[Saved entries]
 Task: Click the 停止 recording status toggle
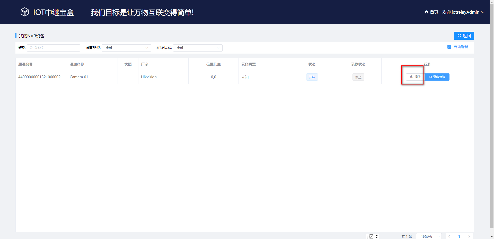[x=358, y=77]
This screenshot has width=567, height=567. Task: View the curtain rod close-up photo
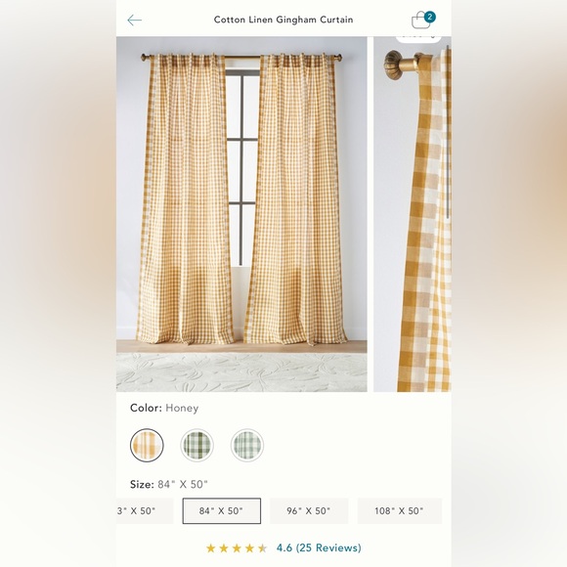(413, 214)
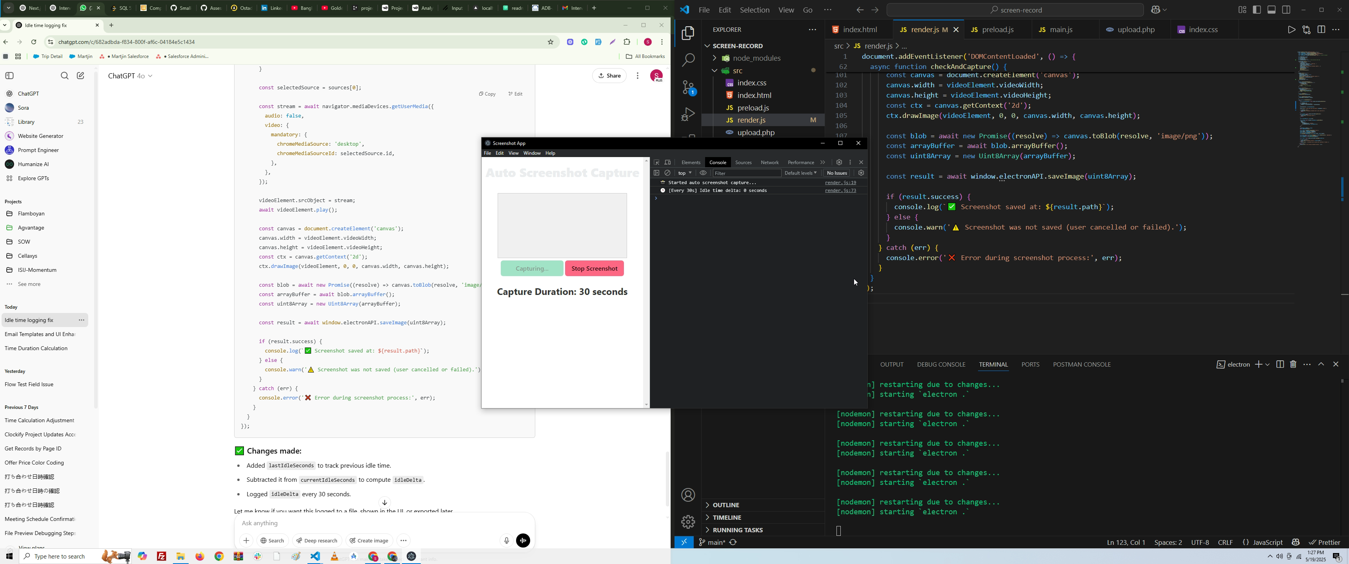Open the DEBUG CONSOLE panel tab
Screen dimensions: 1349x564
coord(941,364)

[What is asked]:
Output every line of the listing above as a numbered list, omitting blank lines and leaving out the pictures.

[Solved problem]:
1.  Task: Click the 停止 recording status toggle
2. [x=358, y=77]
3. This screenshot has width=567, height=567. Task: View the curtain rod close-up photo
4. (413, 214)
5. Open the DEBUG CONSOLE panel tab
6. Screen dimensions: 1349x564
7. coord(941,364)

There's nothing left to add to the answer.